What Triggers Social Change?

  • There can be external and internal factors that trigger social change.

  • External factors are mostly indirect.

  • These include cultural exchange among societies due to the migration of people from one place to another.

  • Internal factors are aspects that are present within a society or are an integral part of the society.

  • These may include changes in population, industrialization, technological advancements, environmental changes, internal conflicts, etc.

  • Internal factors bring direct changes in society.

Examples of Social Change

  • In 1960 Interracial marriage became legal in the US. Only 20% of Americans supported this move, but as time passed, 1997 recorded the highest support for interracial marriage for the first time in the US. Since then, acceptance has been increasing.

  • The feminist movement has brought major changes in the society and mindset of people. It has given women equal rights to vote and changed workplace rules to provide women equal opportunities and equal pay in many places.

Why is Social Change Important?

  • If directed positively, social change can lead to human progress and sustainability.

  • Human conditions can be improved through innovation and structural, functional changes in nation-states.

  • With better technology and governance, environmental depletion can be checked, and sustainable growth can be ensured.

  • Relations among nations could be improved through better cooperation and negotiations, leading to the development of friendly allies and a better world.

  • Such associations could improve the working conditions of people, empower minorities and restore democratic administration wherever necessary.

  • This can help in fostering healthy Interpersonal relationships in society, leading ultimately to a safe and positive environment for future generations.


Social change can be of various kinds. Positive social changes encourage gender equality. It helps in designing better plans for the welfare of the citizens. It empowers citizens of all strata and also makes the government accountable to the people. Educational institutions in a society are great places to trigger positive social change.

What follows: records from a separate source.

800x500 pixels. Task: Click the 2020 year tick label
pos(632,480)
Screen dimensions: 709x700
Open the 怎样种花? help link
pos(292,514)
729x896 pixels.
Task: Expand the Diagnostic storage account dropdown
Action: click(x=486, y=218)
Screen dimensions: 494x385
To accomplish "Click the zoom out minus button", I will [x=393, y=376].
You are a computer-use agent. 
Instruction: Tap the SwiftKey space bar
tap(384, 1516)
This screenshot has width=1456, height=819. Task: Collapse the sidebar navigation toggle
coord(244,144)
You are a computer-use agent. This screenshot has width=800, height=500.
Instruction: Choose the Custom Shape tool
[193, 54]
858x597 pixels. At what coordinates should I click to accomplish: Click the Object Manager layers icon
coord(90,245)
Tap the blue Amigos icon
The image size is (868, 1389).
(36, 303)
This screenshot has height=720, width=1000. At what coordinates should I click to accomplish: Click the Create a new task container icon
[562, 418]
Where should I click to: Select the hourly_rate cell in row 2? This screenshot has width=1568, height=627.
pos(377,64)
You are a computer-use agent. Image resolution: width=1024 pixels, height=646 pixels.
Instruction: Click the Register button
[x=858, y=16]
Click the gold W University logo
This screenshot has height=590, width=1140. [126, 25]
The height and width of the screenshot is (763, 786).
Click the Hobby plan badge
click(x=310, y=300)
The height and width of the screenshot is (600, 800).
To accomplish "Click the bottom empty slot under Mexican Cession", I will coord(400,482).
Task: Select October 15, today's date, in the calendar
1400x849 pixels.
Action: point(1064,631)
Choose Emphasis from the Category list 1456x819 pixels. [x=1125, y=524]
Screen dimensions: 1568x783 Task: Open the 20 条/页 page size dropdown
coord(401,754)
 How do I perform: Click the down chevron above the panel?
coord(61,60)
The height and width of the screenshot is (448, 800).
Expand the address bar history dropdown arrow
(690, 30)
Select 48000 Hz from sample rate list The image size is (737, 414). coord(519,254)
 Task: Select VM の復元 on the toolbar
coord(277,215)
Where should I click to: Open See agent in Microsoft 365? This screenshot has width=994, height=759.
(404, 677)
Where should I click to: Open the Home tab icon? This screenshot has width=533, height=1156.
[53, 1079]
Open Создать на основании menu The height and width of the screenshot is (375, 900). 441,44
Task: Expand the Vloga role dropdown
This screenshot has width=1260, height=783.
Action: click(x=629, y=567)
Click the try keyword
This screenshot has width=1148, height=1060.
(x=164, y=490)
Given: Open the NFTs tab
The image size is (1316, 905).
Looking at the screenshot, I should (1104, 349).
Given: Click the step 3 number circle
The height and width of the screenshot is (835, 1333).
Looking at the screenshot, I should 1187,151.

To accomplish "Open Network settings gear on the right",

Q1. What is understood by the diffusionist theory of change?

Ans. Diffusionist theory of change focuses on external factors of social change. They believe that sources of change outside the society also bring social change. Hence, they focus on cultural exchange between societies.

Q2. Who divides the social system into ‘elite’ and ‘masses’?

Ans. Vilfredo Pareto divided the social systems into ‘elite’ and ‘masses’. Here, ‘elites’ consist of people who govern the society and ‘masses’ are referred to people who are governed by the elites.

Q3. What is the ideational cultural stage?

Ans. According to Sorokin’s idea of the ideational cultural stage, during this stage people in society focus on ideas like truth, and peace in life. Here, spirituality takes a centre stage in the sense that social stratification occurs based on spiritual success and achievements.